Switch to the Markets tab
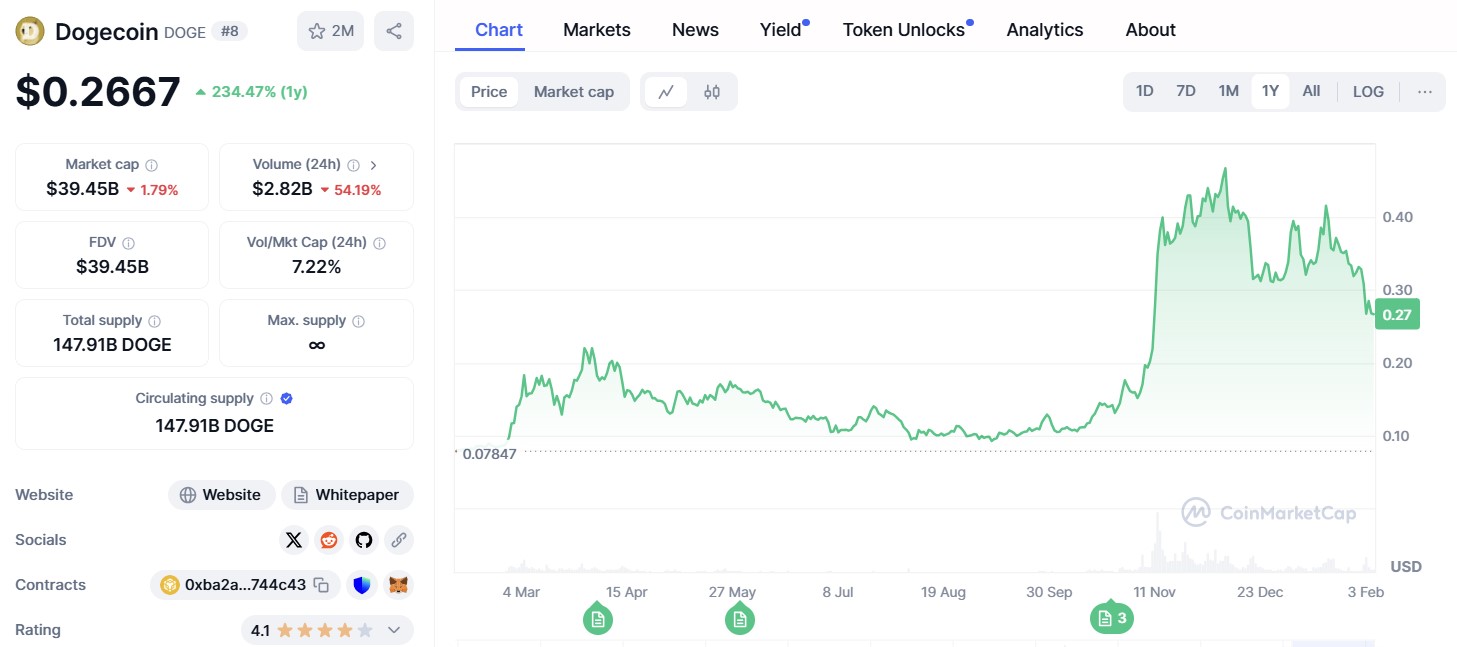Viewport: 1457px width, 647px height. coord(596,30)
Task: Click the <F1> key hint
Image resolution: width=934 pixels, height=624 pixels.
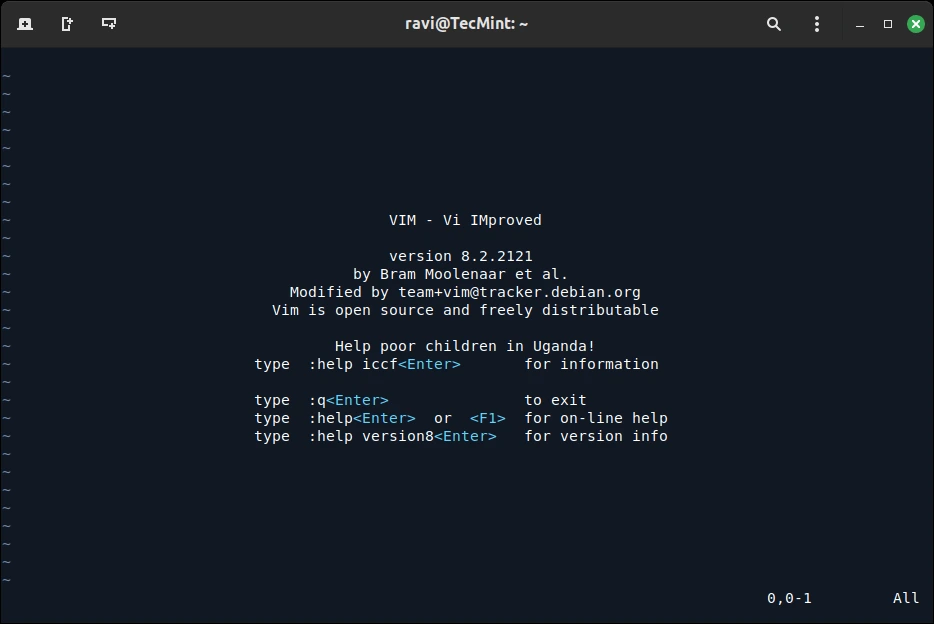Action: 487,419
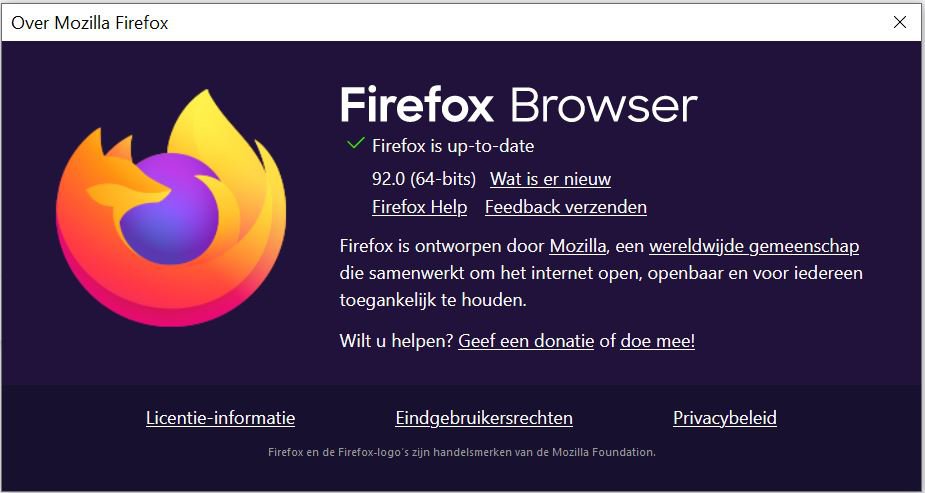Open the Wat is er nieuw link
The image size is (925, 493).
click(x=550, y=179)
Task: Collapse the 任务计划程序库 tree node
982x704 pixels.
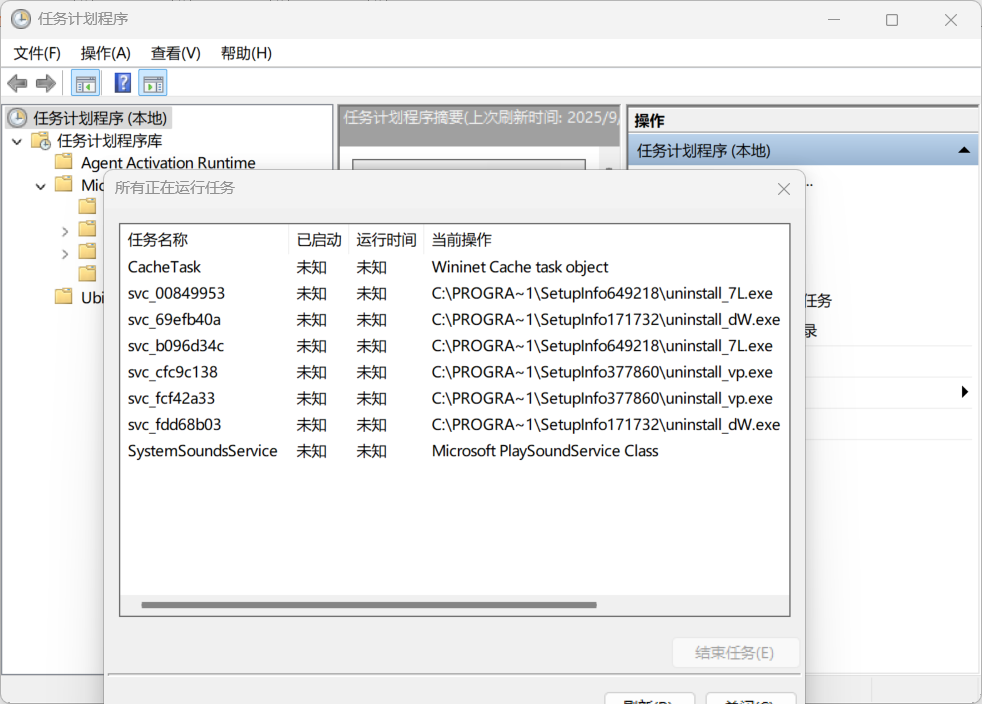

==*==

Work instruction:
Retype all the data exactly, please, without pictures.

Solution:
Switch to the Markets tab
Viewport: 1457px width, 647px height. coord(596,30)
Task: Click the <F1> key hint
Image resolution: width=934 pixels, height=624 pixels.
Action: 487,419
Open the Wat is er nieuw link
The image size is (925, 493).
click(x=550, y=179)
Task: Collapse the 任务计划程序库 tree node
982x704 pixels.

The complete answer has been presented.